Europe’s scaling problem is down to infrastructure, not ambition
Sponsored content: Pleo’s Søren Lonning explains why better finance infrastructure is key to scaling across Europe
This is a sponsored guest post by Søren Lonning, CFO at Pleo
Across the UK, mid-market businesses are hungry for growth. According to new research from Pleo, 88 per cent of UK finance leaders say their business is scaling or planning to scale.
The problem is that, while businesses are ready to scale, their finance systems aren’t. And instead of creating more customers, more market growth and more revenue, they’re inadvertently creating more problems.
New market, new friction
Key to realising the growth ambitions of the UK’s businesses is new markets.
Europe is prime retail for UK innovators, with 61 per cent of finance leaders saying cross-border expansion is critical or highly important to their plans. But just because it’s important doesn’t make it easy: as many as 71 per cent say scaling cross-border feels like launching a new business all over again.
A UK company might operate across five European markets. But this means they might also be dealing with five tax environments, multiple banking infrastructures, inconsistent approval workflows and disconnected data. All of which make maintaining real-time visibility a significant challenge.
This cross-border déjà vu is causing organisations a major headache, leaving many with concerns – and doubts – about whether scaling is worth the risk. This freeze isn’t just bad news for the UK’s businesses either, but its economy.
“The control tax”
To get scaling businesses back on track, the gap between their ambitions and capabilities must be closed. Right now, scaling comes with too much collateral damage and friction, and businesses are scaling… straight into complexity.
Right now, growth comes as part of a trade-off with additional approvals, reconciliations, reporting layers and manual checks. All in an attempt to maintain control. But over time, that creates a hidden “control tax”, where finance teams spend more time struggling to contain complexity than they do enabling growth.
More than half (56 per cent) of businesses currently scaling or planning to in the next 12 months say they are moving faster than their finance systems can keep up. It’s not just the systems that are strung out either, but the teams – with 55 per cent of finance leaders saying they’ve not spent a full uninterrupted day on strategic finance work in the past month.
This results in untapped growth. But on a day-to-day basis, it means reactive, fragmented setups that create noise instead of clarity. Never mind scaling business operations, this is a problem that puts maintaining them at serious risk.

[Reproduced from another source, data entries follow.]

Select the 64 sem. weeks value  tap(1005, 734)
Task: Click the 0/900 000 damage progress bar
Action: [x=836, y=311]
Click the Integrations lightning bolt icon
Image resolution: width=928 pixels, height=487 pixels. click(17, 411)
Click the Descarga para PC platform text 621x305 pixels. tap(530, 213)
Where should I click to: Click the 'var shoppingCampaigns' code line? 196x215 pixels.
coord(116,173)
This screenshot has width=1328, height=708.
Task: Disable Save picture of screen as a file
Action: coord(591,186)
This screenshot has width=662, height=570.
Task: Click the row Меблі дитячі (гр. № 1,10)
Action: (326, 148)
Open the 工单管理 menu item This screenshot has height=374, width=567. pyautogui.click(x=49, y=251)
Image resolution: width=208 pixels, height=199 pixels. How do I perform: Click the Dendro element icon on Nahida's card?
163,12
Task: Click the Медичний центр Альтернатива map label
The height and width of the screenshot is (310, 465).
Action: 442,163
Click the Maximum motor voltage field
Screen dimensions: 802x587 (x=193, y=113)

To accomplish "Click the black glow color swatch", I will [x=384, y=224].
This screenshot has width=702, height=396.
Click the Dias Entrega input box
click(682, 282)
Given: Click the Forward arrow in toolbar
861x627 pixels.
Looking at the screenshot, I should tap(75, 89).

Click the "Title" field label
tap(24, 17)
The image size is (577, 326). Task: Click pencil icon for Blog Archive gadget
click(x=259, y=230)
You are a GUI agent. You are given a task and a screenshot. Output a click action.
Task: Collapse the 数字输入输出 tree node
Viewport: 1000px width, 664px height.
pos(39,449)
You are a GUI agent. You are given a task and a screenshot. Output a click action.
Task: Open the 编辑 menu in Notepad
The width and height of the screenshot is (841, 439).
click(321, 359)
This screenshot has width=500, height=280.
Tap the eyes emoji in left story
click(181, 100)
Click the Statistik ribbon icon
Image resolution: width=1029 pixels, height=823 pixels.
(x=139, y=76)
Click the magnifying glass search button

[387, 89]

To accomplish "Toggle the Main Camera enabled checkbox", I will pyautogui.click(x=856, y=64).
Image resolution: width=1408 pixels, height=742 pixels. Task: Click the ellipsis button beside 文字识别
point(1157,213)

How businesses can get out of strategic debt
Finance leaders are strategic architects of growth. But they’re spending a fifth of their time on finance busywork.
Activities such as scenario planning, personal development, market analysis and strategic modelling are all being pushed aside for low-value tasks such as manual data cleaning, processing and reporting.
The macroeconomic and political landscape has never been more fraught, meaning financial strategy must be fine-tuned with as much expertise, nous and safety nets as possible. But finance teams can’t do this if they’re snowed under with operational demands.
Migrating finance systems from admin-heavy processes to automated ones isn’t a new idea, but it bears repeating. Organisations are not moving quickly enough, and they are falling behind the pace when it comes to an evolving financial landscape and their own ambitions to scale.
For instance, finance teams are discussing AI transformation, but many still rely on outdated systems, and even spreadsheets, for expense and spend management. This disconnect highlights the real issue: businesses are layering innovation on top of fragmented foundations.
Building systems built for Europe
To scale in Europe, UK businesses need a system built for Europe.
Many businesses holding back from growth might suspect they have a scaling problem. But the reality is most likely a visibility problem.
To solve this, finance teams require integrated, automated solutions that deliver clean data, compliance and control, minus the elbow grease typically involved. This wipes out “the control tax” and means companies can focus more on what’s next, without looking over their shoulder.
Crucially, this requires teams to approach integration as a mindset, not an afterthought. To build a system that speaks the language of their other tools, and brings strength in numbers, not admin.
This is how the UK’s business and finance leaders can get back on track. With a system that doesn’t work against the grain, and means they gather momentum, not complexity.